The MHRA published a note on 18 January aimed at the UK public, on getting medication in the event of no-deal.
- In the guidance, the MHRA notes that around 75% of the medicines and over 50% of the medical devices and one-use medical products (such as syringes) that the NHS uses, come into the UK via the EU.
- The MHRA states that the government has analysed the supply chain, and given instructions to pharmaceutical companies (and medical devices companies) to ensure they have adequate stocks to cope with any potential delays at the border.
- On 23 August 2018, Matt Hancock, Minister of Health, wrote to pharma companies to request suppliers to (i) increase their medicines stocks by at least 6 weeks on top of their usual buffer stocks; and (ii) ensure plans are in place to air freight products with a short shelf life that cannot be stockpiled.
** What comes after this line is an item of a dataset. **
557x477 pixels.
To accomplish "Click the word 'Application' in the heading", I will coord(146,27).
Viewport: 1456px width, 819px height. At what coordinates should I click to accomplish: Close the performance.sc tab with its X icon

- On 23 October 2018, the Minister wrote to medical devices companies to request suppliers that source products from other EU countries to review their supply chains and determine what measures they need to take (i.e. including stockpiling) so that they can continue to provide products in the event of a no deal exit.
The actual costs of stockpiling medicines and devices are to be met by the taxpayer, but there are of course wider costs to the industry. David Meek, Chief Executive of Ipsen, is reported in the Financial Times as saying that Ipsen was spending in the tens of millions of Euros on Brexit preparations, the equivalent of the cost of a phase-one trial. The same report included details of Eisai’s early planning resulting in a six month stockpile of its cancer and epilepsy products, with its factory production running an extra four hours a day, and every weekend. Eisai alone has transferred licences for about 60 medicines to Germany — at a cost of about €7,200 each simply to change the name of the licence holder from “Eisai Europe in Hatfield” to “Eisai GmbH in Frankfurt”.
- Politico has reported that AstraZeneca has increased the number of finished medicines available to pharmacies and hospitals in the UK and EU by 20% to minimise the risk of shortages in a no-deal situation, spending £40 million in no-deal preparation, including building laboratories in Sweden to duplicate product testing functions. Relatively little detail is publicly available across the industry on this, however; the Department of Health & Social Care confirmed in December it had entered into 16 non-disclosure agreements with companies, and 10 with trade associations, to restrict what can be said publicly about no-deal plans and the costs being incurred.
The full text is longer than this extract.